Instructions to follow:
When you restate the data, keep every word as it is and drop the images.

[Given data Boundary: Start]

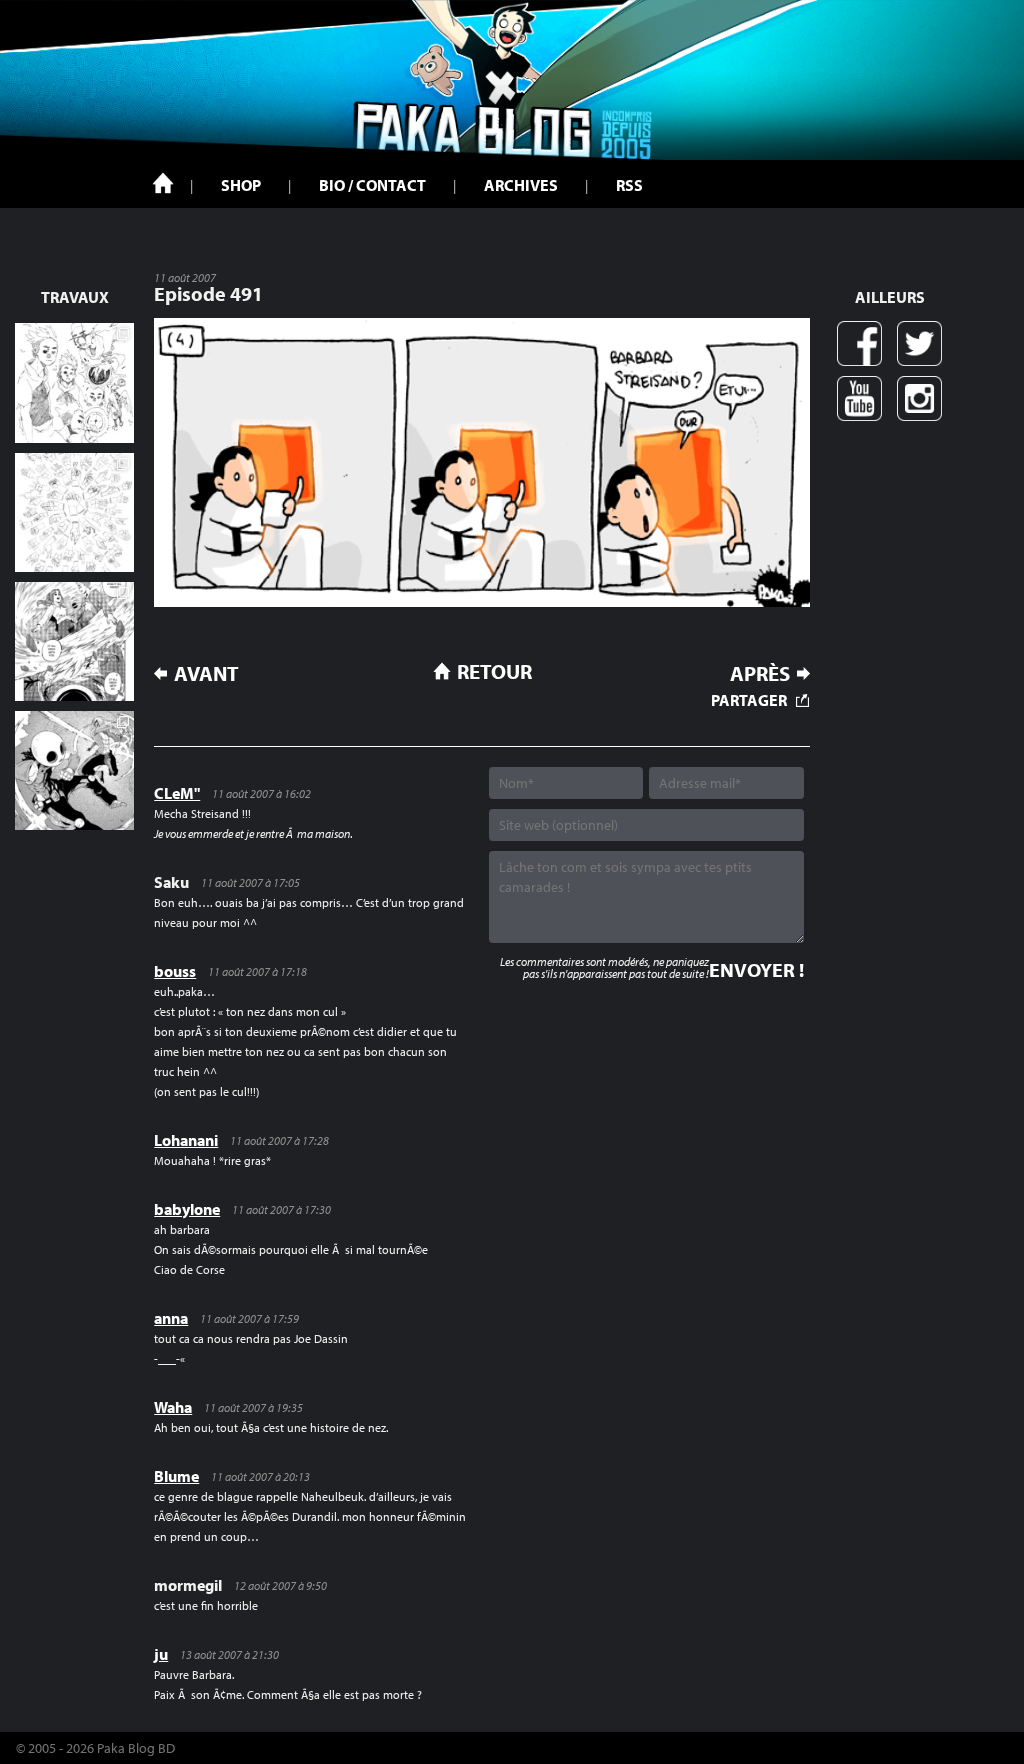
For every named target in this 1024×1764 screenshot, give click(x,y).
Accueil (163, 183)
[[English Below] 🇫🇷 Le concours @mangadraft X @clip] (74, 641)
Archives (521, 185)
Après (760, 673)
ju (161, 1654)
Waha (173, 1407)
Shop (241, 185)
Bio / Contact (372, 185)
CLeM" (177, 793)
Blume (176, 1476)
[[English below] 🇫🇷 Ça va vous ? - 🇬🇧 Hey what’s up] (74, 512)
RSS (629, 185)
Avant (206, 673)
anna (171, 1318)
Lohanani (186, 1140)
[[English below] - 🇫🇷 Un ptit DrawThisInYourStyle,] (74, 770)
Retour (494, 671)
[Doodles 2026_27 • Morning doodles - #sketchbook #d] (74, 382)
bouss (175, 971)
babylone (187, 1209)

[Given data Boundary: End]

Response for this exercise:
For every named target in this 1024×1764 screenshot, give click(x,y).
Accueil (163, 183)
[[English Below] 🇫🇷 Le concours @mangadraft X @clip] (74, 641)
Archives (521, 185)
Après (760, 673)
ju (161, 1654)
Waha (173, 1407)
Shop (241, 185)
Bio / Contact (372, 185)
CLeM" (177, 793)
Blume (176, 1476)
[[English below] 🇫🇷 Ça va vous ? - 🇬🇧 Hey what’s up] (74, 512)
RSS (629, 185)
Avant (206, 673)
anna (171, 1318)
Lohanani (186, 1140)
[[English below] - 🇫🇷 Un ptit DrawThisInYourStyle,] (74, 770)
Retour (494, 671)
[Doodles 2026_27 • Morning doodles - #sketchbook #d] (74, 382)
bouss (175, 971)
babylone (187, 1209)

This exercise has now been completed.